**TASK DIRECTIONS**
Copy the records verbatim, starting at the beginning and ending with the line that contains "Action: [x=284, y=199]", with both ends included. Leave the pictures out of your copy.

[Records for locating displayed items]
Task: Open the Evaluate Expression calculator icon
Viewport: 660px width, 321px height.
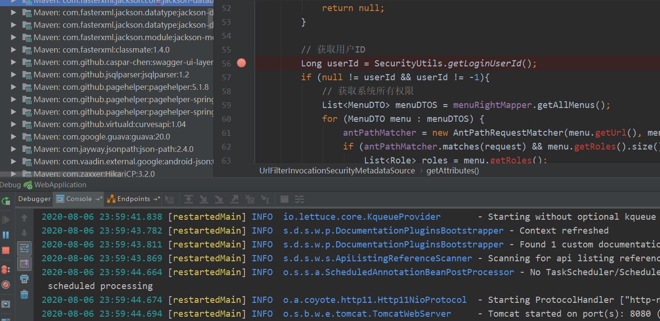Action: [x=284, y=199]
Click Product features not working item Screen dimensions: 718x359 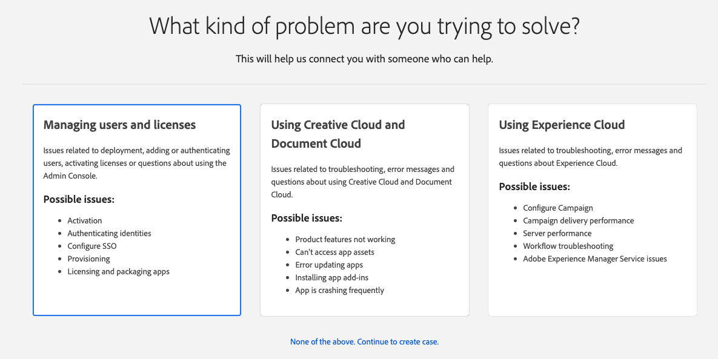pos(345,240)
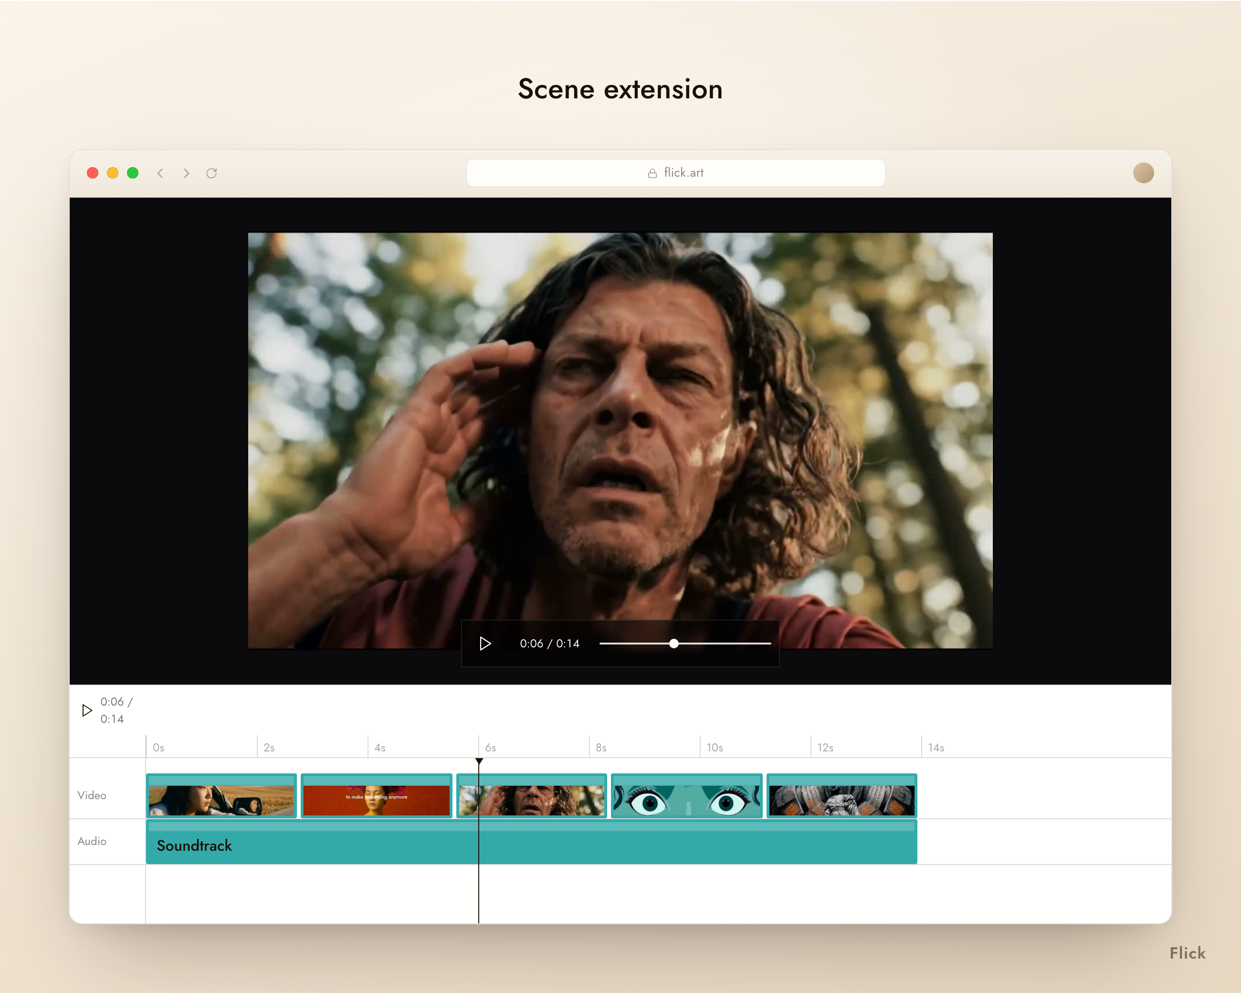Image resolution: width=1241 pixels, height=993 pixels.
Task: Select the long-haired man video clip
Action: [532, 796]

**WORKED SOLUTION**
Task: Open the Evaluate Expression calculator icon
Viewport: 660px width, 321px height.
Action: [x=284, y=199]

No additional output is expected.